While technically it is more correct, it won’t change the result of prediction - if you look into the VQA example they use argmax to get the final results: output = np.argmax(output.asnumpy(), axis = 1). Argmax of softmaxed result will be the same.

They don’t apply softmax in the network itself exactly because they use SoftmaxCrossEntropyLoss. If you look into documentation - https://mxnet.incubator.apache.org/api/python/gluon/loss.html?mxnet.gluon.loss.SoftmaxCrossEntropyLoss it applies Softmax to predictions internally before calculating final values.

So, answering your questions:

  1. Yes, we can use SoftmaxCrossEntropyLoss, but we shouldn’t apply Softmax when feeding the output to loss to avoid double softmaxing.

  2. When we calculating final output we can apply softmax if we want to see probability like distribution of results. If we don’t care about probabilities and just want to do nd.argmax to get the most probable prediction, then you can do it even without softmaxing, because argmax(output) will produce the same result as argmax(softmax(output))

Completely solved my questions, thank you very much! Answer accepted in # post 2

Yet another question, additional to these 2, is that why the original accuracy could be 73% (actually 99% when converge)

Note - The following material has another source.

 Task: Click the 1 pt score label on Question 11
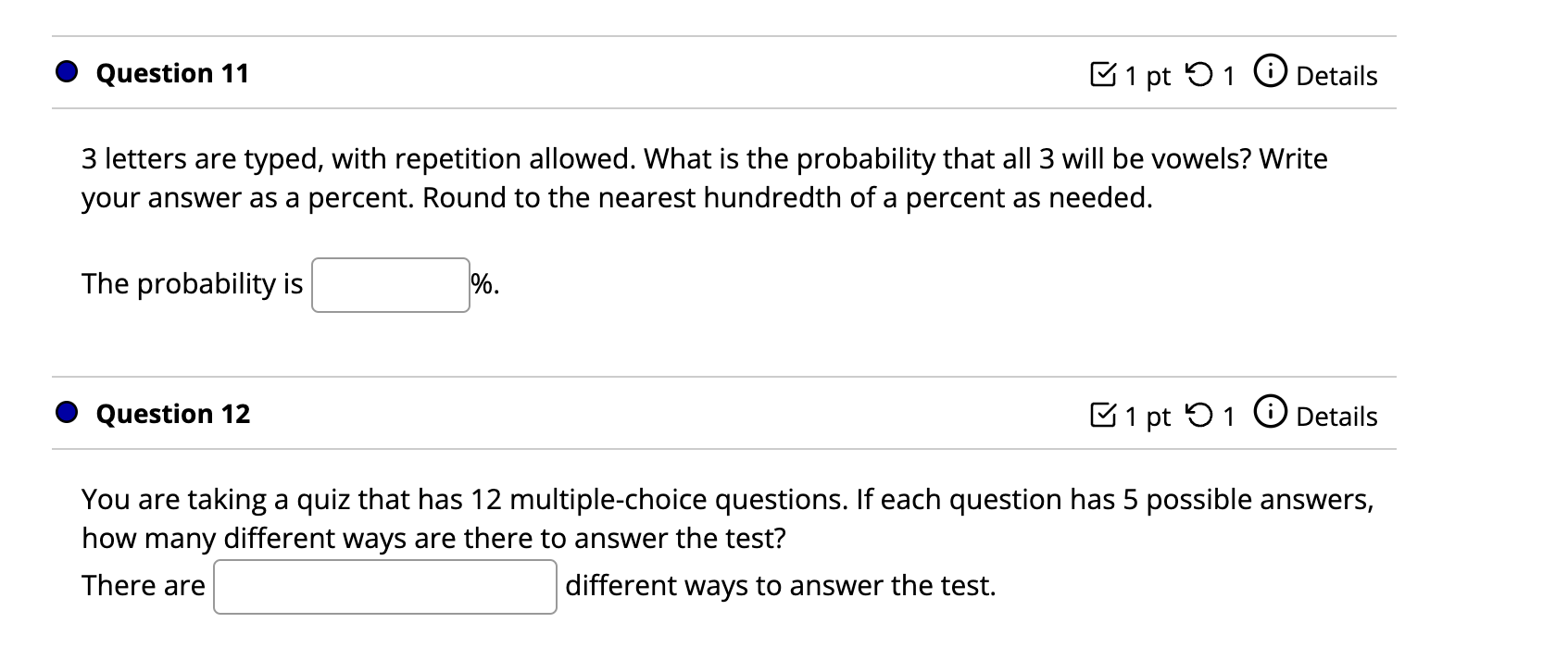[x=1148, y=76]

First let me explain, this is due to the mistake of training label, but I am still curious why it give this result. As you see, each question has 3 answers, and these 3 answers may be different, so let us say there are 3 training samples, and they form a batch, and by mistake, all the labels fed to the model are the same answers, like this, the ans1 in line 1 and line 2 are the same variable

question1, ans1, question1, ans2, question1, ans3
question2, ans1, question2, ans2, question2, ans3

So the question batch is question1, question1, question1, and the answer batch is ans1, ans2, ans3, and during the evaluation, it should compared (my_ans1, my_ans2, my_ans3) with (ans1, ans2, ans3), and according to the 99% accuracy, it should give the answer (ans1, ans2, ans3), and actually it really output these answers

So as you see, the training batch is (question1, question1, question1), 3 same data, I thought it would give 3 same answers, maybe all ans1 or ans2 or ans3, but gives different answers (actually it is right because in this data the result has a connection with the data index in the batch, when it is the first data in the batch is gives ans1, second gives ans2). So my final question is, does the training take the data index in the batch as an attribute? Otherwise how could it achieve the result above

Training doesn’t take data index in batch as an attribute. The only information training receives is the information you explicitly pass in data when calling output = net(data).

It is hard for me to explain why it happens. The only thing I can assume is that maybe some information about an index is passed to the network when original question is transformed into ndarray? Is there is a pattern if you provide a question1, 2, … not in a training loop, but in evaluation? Like, maybe you always receive the first answer out of 3 possible?